The Department for Transport (DfT) have announced their preferred route for a new Lower Thames Crossing to relieve congestion on the Eastern side of the M25. Other options have been discarded and the chosen route is leaving the M25 at North Ockendon, via Orsett and Tilbury, a tunnel under the Thames and linking to the A2 near Shorne (the start of the M2). This route will mean that traffic from the Channel Ports will be able to avoid the Dartford Crossing area altogether. Money will also be spent on widening the A13 and on improving roads around the Dartford Crossing.

No timescale for delivery has been given and it might take as long as ten years, assuming the Government can actually find the money to build it.

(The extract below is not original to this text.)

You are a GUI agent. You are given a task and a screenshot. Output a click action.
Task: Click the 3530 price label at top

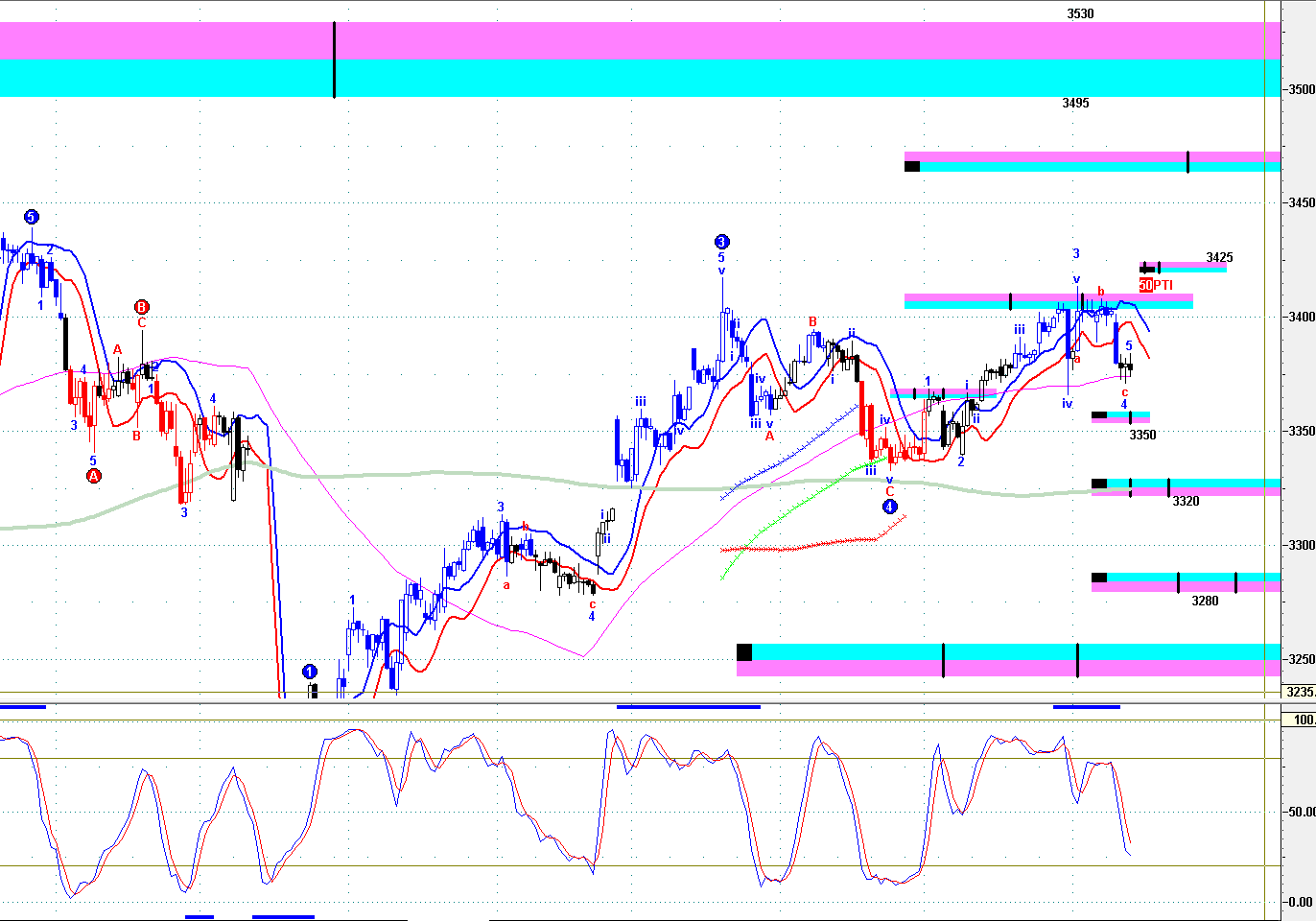click(x=1080, y=14)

As expected, not everyone is happy with the chosen route citing more air pollution, take up of green landscape and the impact on local communities. But it was always going to be a difficult choice when some action surely needed to be taken to cope with the projected extra demand on the existing river crossings. There was a large number of responses to the consultation on Route “C” to which we responded – we supported option “C” with some additional suggestions. You can see all the responses in a document on the web.

The Thames Garden Bridge in central London now looks even less likely to proceed even though £46 million has already been spent on it after a damning report commissioned by Major Sadiq Khan. Written by Labour MP Margaret Hodge it suggested the project should be scrapped. She suggested it would have difficulty raising the funds (projected cost now about £200 million) and would not be able to cover its running costs and hence might require a Government bail-out.

Comment: as in my previous report on this project, I can see many better uses for the money that spending it on this “vanity” project.